To make jets more useful, we should redesign the language so that `OP_PUSH` is 
not in the opcode stream, but instead, we have a separate table of constants 
that is attached / concatenated to the actual SCRIPT.

So for example instead of an HTLC having embedded `OP_PUSH`es like this:

   OP_IF
       OP_HASH160 <hash> OP_EQUALVERIFY OP_DUP OP_HASH160 <acceptor pkh>
   OP_ELSE
       <timeout> OP_CHECKLOCKTIMEVERIFY OP_DROP OP_DUP OP_HASH160 <offerrer pkh>
   OP_ENDIF
   OP_EQUALVERIFY
   OP_CHECKSIG

We would have:

   constants:
       h = <hash>
       a = <acceptor pkh>
       t = <timeout>
       o = <offerer pkh>
   script:
       OP_IF
           OP_HASH160 h OP_EQUALVERIFY OP_DUP OP_HASH160 a
       OP_ELSE
           t OP_CHECKLOCKTIMEVERIFY OP_DROP OP_DUP OP_HASH160 o
       OP_ENDIF
       OP_EQUALVERIFY
       OP_CHECKSIG

The above allows for more compressibility, as the entire `script` portion can 
be recognized as a jet outright.
Move the incompressible hashes out of the main SCRIPT body.

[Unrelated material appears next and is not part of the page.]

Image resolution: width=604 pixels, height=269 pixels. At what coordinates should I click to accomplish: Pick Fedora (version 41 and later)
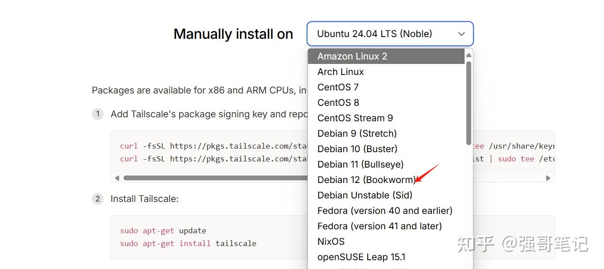point(379,226)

We should note as well that this makes it *easier* to create recursive 
covenants (for good or ill) out of `OP_CAT` and whatever opcode you want that 
allows recursive covenants in combination with `OP_CAT`.
Generally, recursive covenants are *much* more interesting if they can change 
some variables at each iteration, and having a separate table-of-constants 
greatly facilitates that.

Indeed, the exercise of `OP_TLUV` in [drivechains-over-recursive-convenants][] 
puts the loop variables into the front of the SCRIPT to make it easier to work 
with the SCRIPT manipulation.

[drivechains-over-recursive-covenants]: 
https://lists.linuxfoundation.org/pipermail/bitcoin-dev/2022-February/019976.html

---

Perhaps we can consider the general vs specific tension in 
information-theoretic terms.

A language which supports more computational power --- i.e. more general --- 
must, by necessity, have longer symbols, as a basic law of information theory.
After all, a general language can express more things.

However, we do recognize that certain sequences of things-to-say are much more 
likely than others.
That is, we expect that certain sequences "make sense" to do.
That is why "jets" are even proposed, they are shortcuts towards those.

Assuming a general language is already deployed for Bitcoin, then a new opcode 
is a jet as it simply makes the SCRIPT shorter.

Instead of starting with a verbose (by necessity) general language, we could 
instead start with a terse but restricted language, and slowly loosen up its 
restrictions by adding new capabilities in softforks.